Дональд Трамп, изображенный в виде клоуна Пеннивайза на карнавале в Кельне, 2020
REUTERS / Wolfgang Rattay / scanpix
В конце мая во всем читающем мире, кроме России, вышел новый роман Стивена Кинга «Не вздрагивай» (Never Flinch). Дмитрий Быков* прочел его так быстро, как только смог (осторожно: спойлеры), и размышляет о грани, после которой сочинение хорроров перестает страховать от реальных ужасов и начинает их притягивать. А также бонусом предлагает свой вариант русского перевода названия романа.
Своеобразие Стивена Кинга как классика хоррора в том, что он не ставит себе задачи развлечь или напугать читателя: его книги — процентов на 90 аутотерапия, за которую, по приятному совпадению, хорошо платят. Больше полувека — с 1974 года, когда вышла «Кэрри», хотя сочинял он уже 15 лет до этого, — Кинг ведет хронику неблагополучия, личного алармизма, ужасных подозрений, приходящих в голову начитанному невротику. Как сказано в старой повести еще одной мастерицы хоррора, Людмилы Петрушевской: «Кого тут было побеждать — стариков, женщин и невротиков, что ли? Другое дело, что таковыми мы все являемся». И популярность Кинга это вроде бы доказывает.

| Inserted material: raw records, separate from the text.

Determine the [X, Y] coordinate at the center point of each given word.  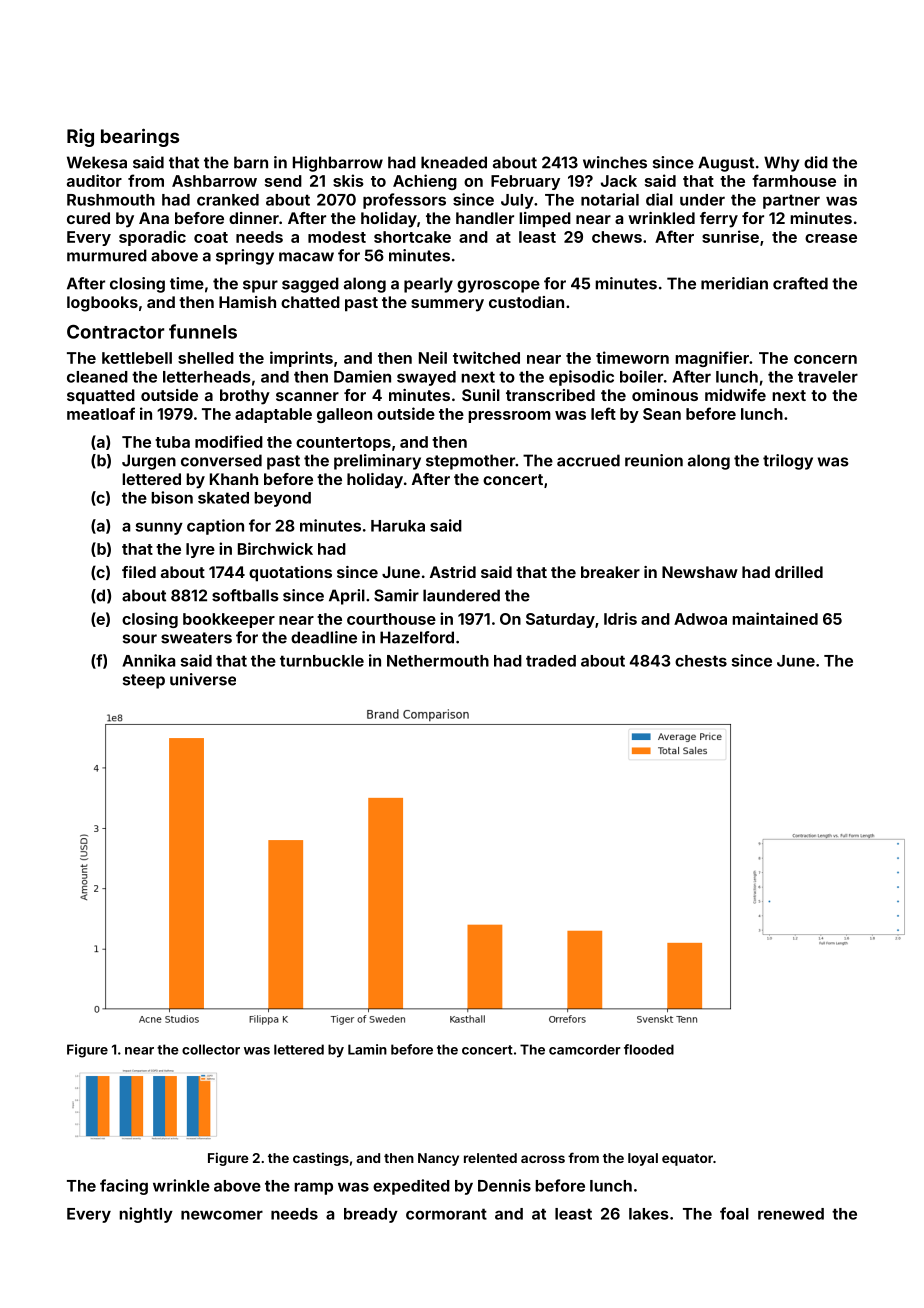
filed [139, 572]
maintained [775, 618]
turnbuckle [322, 661]
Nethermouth [438, 661]
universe [203, 679]
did [816, 162]
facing [124, 1187]
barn [251, 162]
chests [701, 661]
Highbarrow [338, 164]
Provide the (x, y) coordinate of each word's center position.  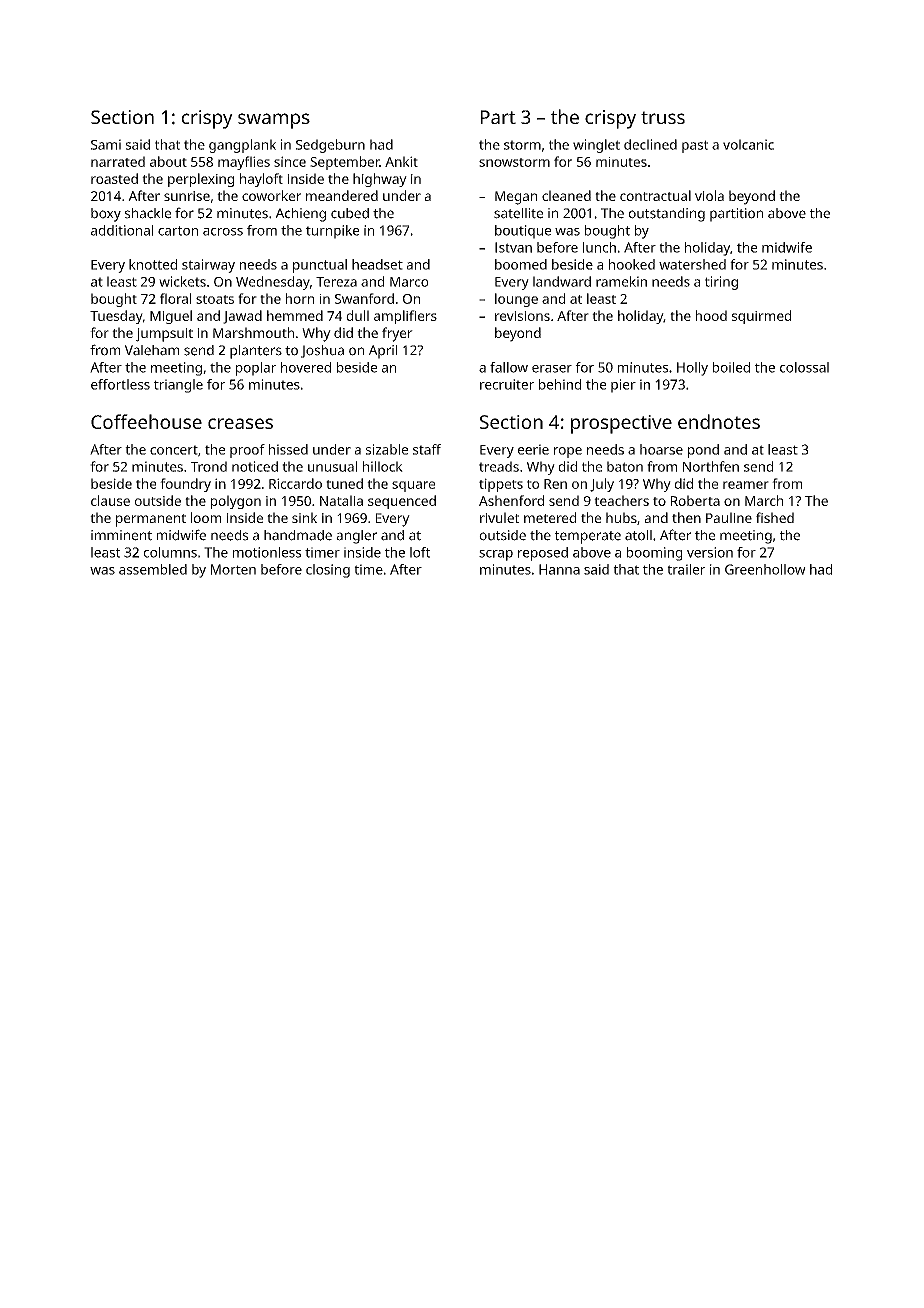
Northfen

Кинг очень быстро соображает (он сам писал в послесловии к недавнему сборнику рассказов, что сюжет новеллы успевает полностью сформироваться у него в голове, пока он застегивает рубашку), и ему приходит в голову очень много ужасных возможностей. Выбрасыванием (точней, вбрасыванием) этих кошмарных вероятностей в мир Кинг покупает себе немного душевного спокойствия, а заодно — радиостанций и акций. Но душевное спокойствие, не сомневаюсь, ему дороже. То есть я просто это знаю по себе.
Барак Обама вручает Стивену Кингу Национальную медаль США в области искусств, 2015 год
REUTERS / Kevin Lamarque / scanpix
Я назвал бы Кинга главным писателем послевоенного мира, поскольку основным чувством человечества после благополучного, казалось бы, завершения Второй мировой было предчувствие куда более серьезных катаклизмов. Шеститомная история работы Черчилля заканчивалась на тревожной ноте — он уверял, что ядерное оружие, коль скоро уж оно открыто, практически наверняка будет применено. Израиль был создан — но вместо превращения в Землю обетованную стал занозой, форпостом еврейства и Запада в чрезвычайно враждебном окружении. Власть Сталина укрепилась, но рухнула вместе с ним, а вскоре с неизбежностью стал разлагаться и советский проект. Америка, этот симметричный России сиамский близнец, после краха СССР утратила не только врага, но и конкурента, державшего ее в тонусе, и непозволительно расслабилась, деградируя по всем направлениям.
Происходящее сегодня лишь высветило и подчеркнуло те тревоги, подозрения и угрозы, о которых многие предпочитали молчать, чтобы не прослыть психами, — но главная эволюция мира в послевоенные 80 лет шла в довольно неожиданном направлении:
в 1945 году многим казалось, что это последняя война. Уже в 1946-м, после Фултона, многие заподозрили, что это была последняя победа.
В самом деле, победа человечества над фашизмом — о чем предупреждали уцелевшие бонзы Третьего рейха, — была не окончательной, сугубо временной и во многих отношениях случайной. Если в 1945 году можно было верить, что человек по природе христианин и стремится к творчеству и познанию, то 80 лет спустя куда проще поверить (я сопротивляюсь, но многие уже сдались), что человеку всего дороже комфорт и многократно проанализированное бегство от свободы, а противостоять инстинкту травли и давлению толпы могут единицы. Несомненно, что человечество в любой критической ситуации расслаивается на стагнирующее большинство и прогрессистское «малое стадо», но уживаться, как надеялись многие, они не смогут.